There are a couple of methods for making rice water:
- Soaking: Soak 1/2 a cup of uncooked rice in 2–3 cups of water for 30 minutes.
- Boiling: Cook rice by boiling it in double the amount of water normally used for cooking.
When finished, strain the water into a clean bowl or bottle for immediate use. Store the rest in a clean container in the refrigerator.
To make fermented rice water, use the soaking method and then leave the rice water at room temperature for 1–2 days before storing it in the refrigerator.
There are several ways to use rice water for skin care. A person can:
- wash the face using rice water
- apply rice water as a toner after cleansing
- spritz rice water on the face after pouring it into a spray bottle
- add rice water to baths
- add rice water to a foot soak
Some people also use rice water as a hair conditioner or treatment.
There is no evidence that fresh rice water is harmful to the skin. However, as with any beauty product, it is prudent to test the product on a small patch of skin first.
Rice water remains safe to use for around a week. It is advisable to discard any rice water that is older than this.
People with rice allergies should not use rice water.
It is worth noting that rice water is not a substitute for medical care. It may help manage a skin condition, but for proven and effective treatments for conditions such as eczema, a person should consult a doctor.
A person should consult a doctor if:
- they have patches of dry, flaky, or itchy skin
- they experience adverse effects after using rice water, such as hives or a rash
- their skin shows signs of infection, such as a painful open wound, red streaks in the skin, a fever, or a wound that will not heal
If a person experiences swelling in the face and throat or difficulty breathing after using rice water, they should seek immediate medical attention.

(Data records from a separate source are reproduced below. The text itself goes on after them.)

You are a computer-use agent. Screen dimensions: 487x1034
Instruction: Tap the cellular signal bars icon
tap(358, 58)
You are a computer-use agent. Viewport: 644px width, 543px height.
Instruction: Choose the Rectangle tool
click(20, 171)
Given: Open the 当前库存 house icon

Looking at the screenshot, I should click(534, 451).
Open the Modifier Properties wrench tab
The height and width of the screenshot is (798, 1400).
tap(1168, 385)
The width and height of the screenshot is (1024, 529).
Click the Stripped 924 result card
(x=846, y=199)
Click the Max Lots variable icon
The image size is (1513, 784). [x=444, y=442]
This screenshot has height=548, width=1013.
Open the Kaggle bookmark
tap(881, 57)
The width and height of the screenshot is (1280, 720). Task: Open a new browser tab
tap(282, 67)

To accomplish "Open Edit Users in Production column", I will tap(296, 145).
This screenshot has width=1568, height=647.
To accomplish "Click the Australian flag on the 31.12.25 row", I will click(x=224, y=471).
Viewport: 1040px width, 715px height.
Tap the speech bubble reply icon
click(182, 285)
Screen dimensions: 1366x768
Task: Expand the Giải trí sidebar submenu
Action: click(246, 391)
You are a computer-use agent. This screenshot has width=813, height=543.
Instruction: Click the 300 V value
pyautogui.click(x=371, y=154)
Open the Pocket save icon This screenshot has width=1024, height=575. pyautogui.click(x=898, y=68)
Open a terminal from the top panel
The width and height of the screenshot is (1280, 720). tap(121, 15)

Rice water is inexpensive to make at home and, in most cases, unlikely to cause harm. For these reasons, some people may want to try it as part of their skin care routine.
However, while using rice water is popular, there is little conclusive evidence to prove it has substantial benefits for the skin. Some may find that it helps their skin heal from irritation or that it reduces oiliness.
- De Paepe, K., et al. (2002). Effect of rice starch as a bath additive on the barrier function of healthy but SLS-damaged skin and skin of atopic patients [Abstract].
- Formoso, G., et al. (2019). Inositol and antioxidant supplementation: Safety and efficacy in pregnancy.
- Kumar, S. (2013). Analysis on the natural remedies to cure dandruff/skin disease-causing fungus – Malassezia furfur.
- Lobo, V., et al. (2010). Free radicals, antioxidants and functional foods: Impact on human health.
- Marto, J., et al. (2018). Rice water: A traditional ingredient with anti-aging efficacy.
- Zhoh, C.-K., et al. (2001). The effects of inositol extracted from rice on the skin [Abstract].